| Consigne de travail |
D'après le texte fourni sur un poème de Lamartine, quel nom le poète donne-t-il à Julie Charles ?

| Texte fourni |
◇ ◇ ◇ ◇

Quel est le sujet de ce poème ?
Le sujet de ce poème est le souvenir d'un moment passé au bord du lac avec sa bien-aimée. Le poète, Lamartine, se recueille, près du lac où il allait avec sa bien-aimée, Elvire, nom donnée pour signifier Julie Charles. Il contemple maintenant seul le paysage car sa bien-aimée est morte. Il se souvient de cette nuit de bonheur (« Un soir, t'en souvient-il ? nous voguions en silence ; ») non sans tristesse puisqu'il est désormais seul : « je viens seul m'asseoir sur cette pierre ».
Quelles caractéristiques permettent de dire que ce poème appartient au courant littéraire et artistique du romantisme ?
On peut dire que ce poème appartient au courant littéraire et artistique du romantisme du fait de l'utilisation du pronom personnel « je » (« je viens seul »), l'expression des sentiments intimes comme l'amour (« aimons donc, aimons donc »), la solitude (« seul »), la nostalgie des souvenirs (troisième strophe), la souffrance à l'égard du temps qui passe (« sur l'océan des âges / Jeter l'ancre un seul jour »), l'adresse directe au temps avec des ordres qui lui sont donnés (« Ô temps », « suspends », « suspendez », « laissez-nous ») et qui expriment le regret du poète à voir le temps défiler trop vite. Le poète se réfugie dans la nature, ici au bord du lac, qui se veut immuable et rassurante face au monde qui change et face aux êtres chers qui meurent.
Quelle est la figure de style utilisée dans les vers « sur l'océan des âges/ Jeter l'ancre un seul jour » ?
La figure de style utilisée dans ces vers est une métaphore. Elle met en évidence le passage trop rapide du temps, son écoulement incessant. En parlant de l'ancre, Lamartine souhaiterait arrêter le cours du temps afin de profiter encore un peu d'Elvire qui est morte malheureusement.
Qui prononce les paroles au discours direct dans les strophes 6, 7, 8 et 9 ?

◇ ◇ ◇ ◇

| Extraits de données |
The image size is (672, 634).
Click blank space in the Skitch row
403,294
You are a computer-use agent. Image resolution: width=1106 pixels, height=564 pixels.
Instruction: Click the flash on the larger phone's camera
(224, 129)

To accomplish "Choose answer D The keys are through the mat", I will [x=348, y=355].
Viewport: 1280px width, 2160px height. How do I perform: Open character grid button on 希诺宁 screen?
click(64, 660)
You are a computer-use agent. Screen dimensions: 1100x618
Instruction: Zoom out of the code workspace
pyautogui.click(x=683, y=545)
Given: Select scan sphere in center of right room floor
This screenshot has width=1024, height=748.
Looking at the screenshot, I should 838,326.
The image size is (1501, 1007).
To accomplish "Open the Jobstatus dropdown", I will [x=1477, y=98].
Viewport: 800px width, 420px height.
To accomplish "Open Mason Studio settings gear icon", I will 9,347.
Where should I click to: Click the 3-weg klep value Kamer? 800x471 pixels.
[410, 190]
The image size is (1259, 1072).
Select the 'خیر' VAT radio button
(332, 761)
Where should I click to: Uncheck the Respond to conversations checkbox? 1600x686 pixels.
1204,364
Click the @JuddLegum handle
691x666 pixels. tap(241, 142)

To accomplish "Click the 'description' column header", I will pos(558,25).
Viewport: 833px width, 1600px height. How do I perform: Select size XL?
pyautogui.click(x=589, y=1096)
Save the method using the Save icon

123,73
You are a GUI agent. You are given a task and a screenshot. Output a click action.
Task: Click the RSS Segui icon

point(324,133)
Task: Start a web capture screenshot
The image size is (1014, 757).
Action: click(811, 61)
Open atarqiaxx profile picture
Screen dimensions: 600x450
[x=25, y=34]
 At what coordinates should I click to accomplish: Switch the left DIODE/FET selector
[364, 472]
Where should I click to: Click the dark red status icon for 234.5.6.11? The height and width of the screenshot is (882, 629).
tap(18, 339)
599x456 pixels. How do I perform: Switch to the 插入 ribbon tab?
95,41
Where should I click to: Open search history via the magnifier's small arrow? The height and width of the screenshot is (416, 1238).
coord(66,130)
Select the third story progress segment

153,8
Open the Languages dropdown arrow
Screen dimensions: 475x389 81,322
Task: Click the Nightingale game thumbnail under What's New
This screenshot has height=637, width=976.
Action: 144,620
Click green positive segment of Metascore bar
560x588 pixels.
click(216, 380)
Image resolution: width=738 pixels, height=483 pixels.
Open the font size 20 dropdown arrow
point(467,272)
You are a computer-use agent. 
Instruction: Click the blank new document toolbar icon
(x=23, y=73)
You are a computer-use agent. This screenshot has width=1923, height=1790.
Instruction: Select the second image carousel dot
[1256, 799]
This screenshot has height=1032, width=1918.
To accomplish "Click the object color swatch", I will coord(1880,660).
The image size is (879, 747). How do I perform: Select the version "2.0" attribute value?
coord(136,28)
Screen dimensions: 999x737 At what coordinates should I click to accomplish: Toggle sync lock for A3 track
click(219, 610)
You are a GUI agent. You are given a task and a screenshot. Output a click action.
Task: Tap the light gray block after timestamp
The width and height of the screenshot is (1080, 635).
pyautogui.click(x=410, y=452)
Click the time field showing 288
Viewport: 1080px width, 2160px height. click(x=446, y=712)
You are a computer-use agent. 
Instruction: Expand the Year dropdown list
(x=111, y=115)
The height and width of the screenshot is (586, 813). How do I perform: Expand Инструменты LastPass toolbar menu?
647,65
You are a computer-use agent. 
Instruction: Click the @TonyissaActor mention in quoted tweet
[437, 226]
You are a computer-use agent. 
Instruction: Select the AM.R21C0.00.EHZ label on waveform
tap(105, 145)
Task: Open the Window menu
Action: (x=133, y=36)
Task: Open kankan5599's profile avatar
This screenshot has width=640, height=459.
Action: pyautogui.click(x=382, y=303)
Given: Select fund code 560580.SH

◇ ◇ ◇ ◇

| Corrigé |
Le poète lui donne le nom d'Elvire.